I’ve been playing Angry Birds lately. I’m good at it, in the sense that I’m able to beat a game that was designed to be beaten by children. I get past every level, with one, two, or three stars. After I finish a group of levels this way, I go back and try and get 3 stars on all the levels where I didn’t the first time.

One thing I do to help with this is to pay attention to my points-per-bird average (good old PPB). If I need 100,000 points to pass a level, and I have 3 birds, I need 34,000 PPB. This matters, because if I only get 6,000 on the first bird, it is probably not worth my time to keep going on that level — I should hit restart. This is a good strategy, and gets me 3 stars often.
There’s a hidden assumption here: that throws are independent. This is not always true. Sometimes I need to take a lower PPB on the first bird to set me up for the next throw. If I get 6,000 on the first throw, but that exposes a box of TNT and I can get 90,000 on the second, then my standard of “6,000 PPB is too low” is flawed for that level (even though it’s a good idea for a starting point). If I don’t get 3 stars on a level with my PPB strategy within 15 minutes, I start looking for other openings.
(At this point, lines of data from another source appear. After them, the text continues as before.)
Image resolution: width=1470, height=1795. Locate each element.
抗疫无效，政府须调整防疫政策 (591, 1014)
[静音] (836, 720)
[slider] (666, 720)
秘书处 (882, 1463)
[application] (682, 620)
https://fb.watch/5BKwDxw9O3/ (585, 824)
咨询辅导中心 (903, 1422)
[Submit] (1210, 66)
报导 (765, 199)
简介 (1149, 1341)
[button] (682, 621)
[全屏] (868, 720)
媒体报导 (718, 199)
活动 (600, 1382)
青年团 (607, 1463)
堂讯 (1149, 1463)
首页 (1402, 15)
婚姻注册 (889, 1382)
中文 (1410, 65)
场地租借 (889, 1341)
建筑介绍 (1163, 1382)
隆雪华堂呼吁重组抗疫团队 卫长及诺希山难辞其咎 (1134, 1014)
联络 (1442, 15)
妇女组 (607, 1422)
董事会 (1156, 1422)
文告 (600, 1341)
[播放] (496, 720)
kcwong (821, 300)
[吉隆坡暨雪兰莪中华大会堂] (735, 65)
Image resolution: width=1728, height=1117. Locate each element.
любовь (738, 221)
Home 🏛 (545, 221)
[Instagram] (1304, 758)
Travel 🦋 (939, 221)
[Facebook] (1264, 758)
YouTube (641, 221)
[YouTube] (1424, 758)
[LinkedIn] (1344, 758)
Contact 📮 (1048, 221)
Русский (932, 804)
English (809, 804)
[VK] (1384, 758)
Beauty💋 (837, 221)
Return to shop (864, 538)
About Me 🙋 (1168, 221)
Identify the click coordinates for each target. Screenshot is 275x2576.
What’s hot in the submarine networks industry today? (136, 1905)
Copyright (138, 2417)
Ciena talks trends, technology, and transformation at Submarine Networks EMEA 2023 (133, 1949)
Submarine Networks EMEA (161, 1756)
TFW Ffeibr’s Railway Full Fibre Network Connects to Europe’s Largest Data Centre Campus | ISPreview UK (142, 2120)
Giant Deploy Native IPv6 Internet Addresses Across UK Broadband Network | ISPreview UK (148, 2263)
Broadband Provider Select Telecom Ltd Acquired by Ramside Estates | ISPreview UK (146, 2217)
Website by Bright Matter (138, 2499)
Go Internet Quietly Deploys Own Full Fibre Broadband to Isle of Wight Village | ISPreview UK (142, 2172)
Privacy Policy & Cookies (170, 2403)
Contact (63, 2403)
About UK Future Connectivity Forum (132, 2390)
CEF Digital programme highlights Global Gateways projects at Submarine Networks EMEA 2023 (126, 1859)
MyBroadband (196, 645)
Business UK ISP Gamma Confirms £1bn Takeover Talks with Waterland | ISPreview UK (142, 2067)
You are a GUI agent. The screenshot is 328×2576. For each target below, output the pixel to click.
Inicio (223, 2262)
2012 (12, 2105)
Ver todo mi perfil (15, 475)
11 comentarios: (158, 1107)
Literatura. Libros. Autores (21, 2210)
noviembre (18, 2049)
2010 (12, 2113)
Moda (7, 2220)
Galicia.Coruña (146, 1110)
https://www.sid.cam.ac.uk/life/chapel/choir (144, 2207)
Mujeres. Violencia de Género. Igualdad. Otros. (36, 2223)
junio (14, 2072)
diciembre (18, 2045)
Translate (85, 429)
Question hidden assumptions. It’s what Richard Feynman did, with his belief that all problems should be solved from first principles. He’d take even the most basic and widely accepted answers, strip them down, and re-derive the answers himself. I think it’s one of the things that led to him being so effective (a lot of people consider him a modern day Einstein, except his discoveries aren’t as consumer-friendly as e=mc^2, so he doesn’t have the same pop culture awareness). In doing this, he’d run into all sorts of assumptions that people were making (without realizing it), sometimes leading them away from a useful piece of information.